PROBLEM DESCRIPTION => Print every line of the records below verbatim, omitting the pictures from your output.

INFORMATION SHOWN =>
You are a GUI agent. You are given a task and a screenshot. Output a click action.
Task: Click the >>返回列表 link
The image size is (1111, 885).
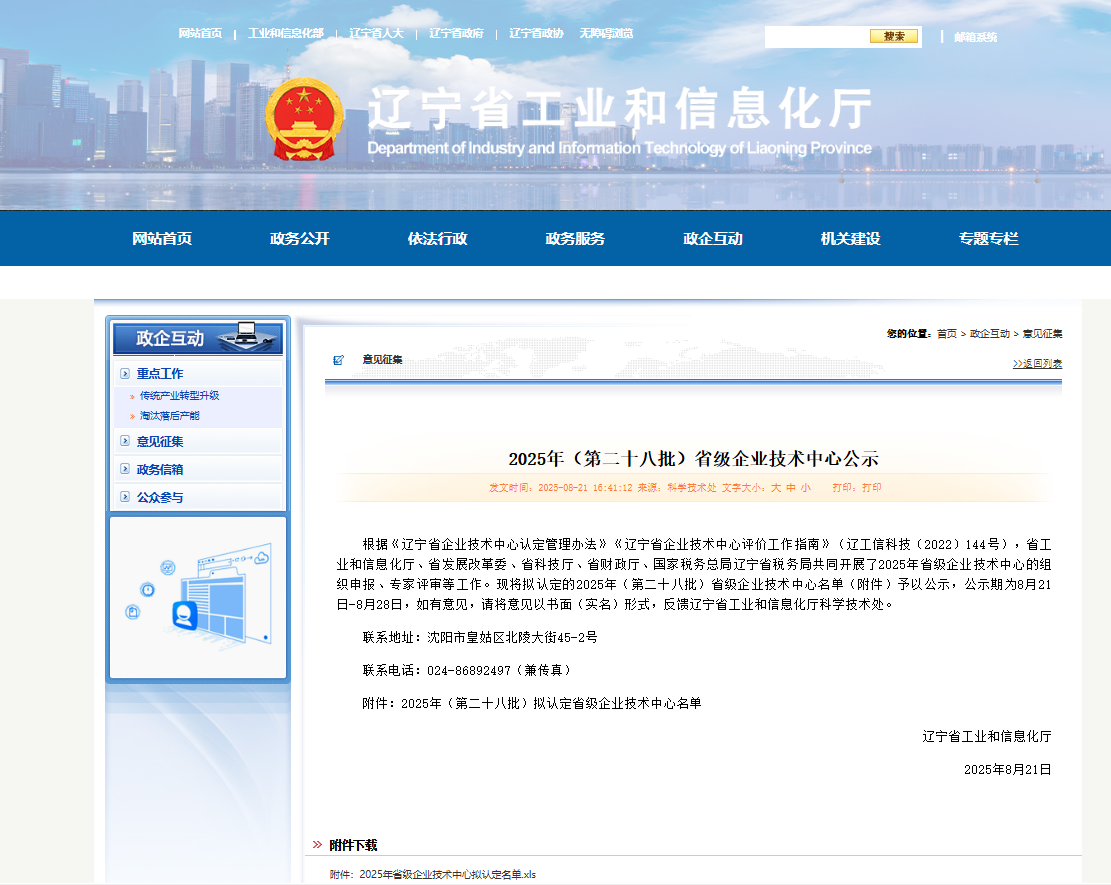1037,363
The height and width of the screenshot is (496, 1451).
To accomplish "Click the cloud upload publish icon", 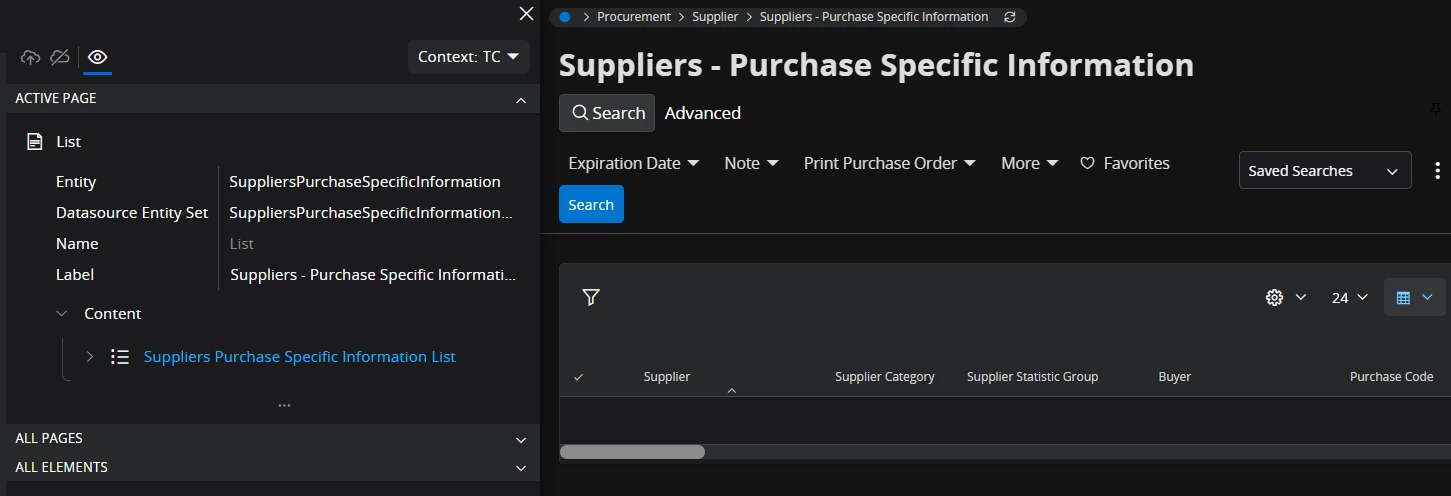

TASK RESULT =>
You are a GUI agent. You are given a task and a screenshot. Output a click action.
Task: Click the >>返回列表 link
The image size is (1111, 885).
1037,363
The height and width of the screenshot is (496, 1451).
To accomplish "Click the cloud upload publish icon", 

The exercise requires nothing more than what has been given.